Cost Reductions Show Up On The Bottom Line

Another major driver is the cost reductions that occur through outsourcing. Cost reduction remains the number one reason buyers want to outsource, according to a new book by Mary Lacity and Leslie Willcocks. Price reductions occur because outsourcers use economies of scale to produce savings. For example, PricewaterhouseCoopers is building Centres of Excellence across the globe to serve multiple accounting clients at a lower cost to each while still enjoying profitability. LeapSource is doing the same in Phoenix.

Financial outsourcing also provides process expertise. Because these providers focus on nothing but accounting, they are inherently better at it.

Outsourcing providers also have access to experts in arcane areas of accounting. James Berry of The Berry Group, for example, specializes in helping companies who are summoned to an audit with the IRS. Few companies need to have an IRS expert on staff. But when an audit arrives, they need to have someone to represent them who understands the 15 allowable exceptions to the rule in question. Outsourcing allows companies to benefit from their knowledge while keeping these specialized, high cost resources on their payroll, not yours.

Outsourcing Accountant From The Outset

On the other end of the scale, the outsourcing provider is also able to attract cheaper labor. PricewaterhouseCoopers built its Centres of Excellence in Tulsa, Oklahoma, Bangalore, India and Krakow, Poland. Labor in these locations may be just as professional and well trained as a New York accountant, but their labor rates are far lower. The supplier can then pass on these savings to its customers.

Many of the new companies are outsourcing their accounting functions from the outset. They are able to enjoy world class accounting processes virtually overnight. Fine Art Lease, a start up, needed a Chief Financial Officer to represent it at investor meetings. But there wasn’t enough work or enough cash to hire a full time CFO. So the received CFO services on an as needed basis from its outsourcing accounting firm.

Scale is also important to a growing company like Fine Art Lease. Outsourcing allows companies to grow exponentially because the supplier has the additional capacity available. Companies burning investment capital now can have revenue of $100 million a year later and experience little or no disruption in accounting services or quality. Of course, the same applies when a company needs to shrink in size.
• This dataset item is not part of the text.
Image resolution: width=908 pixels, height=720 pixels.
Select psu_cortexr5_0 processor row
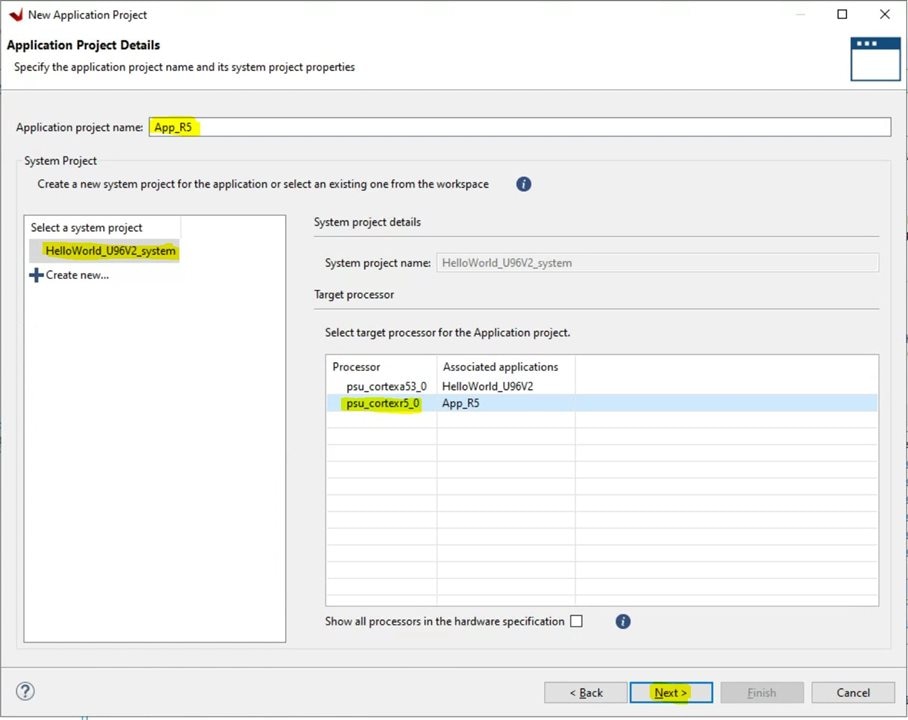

In today’s compressed world, companies worried about remaining in the black need to consider outsourcing their accounting function. In my opinion, the decision is black and white. Outsource!

Lessons from the Outsourcing Primer:

  • With increased competition on the Internet, companies must focus on their core competencies. Outsourcing accounting makes sense since it’s rarely a core competency.
  • Outsourcing allows companies to have access to specialized accounting services like IRS audits or SEC “edgarizing” at a reasonable cost. It also allows companies to have access to world class software if the supplier is an ASP.
  • Outsourcing reduces the cost of accounting services through the supplier’s economies of scale.
  • Outsourcing allows a new company to grow and established companies to shrink.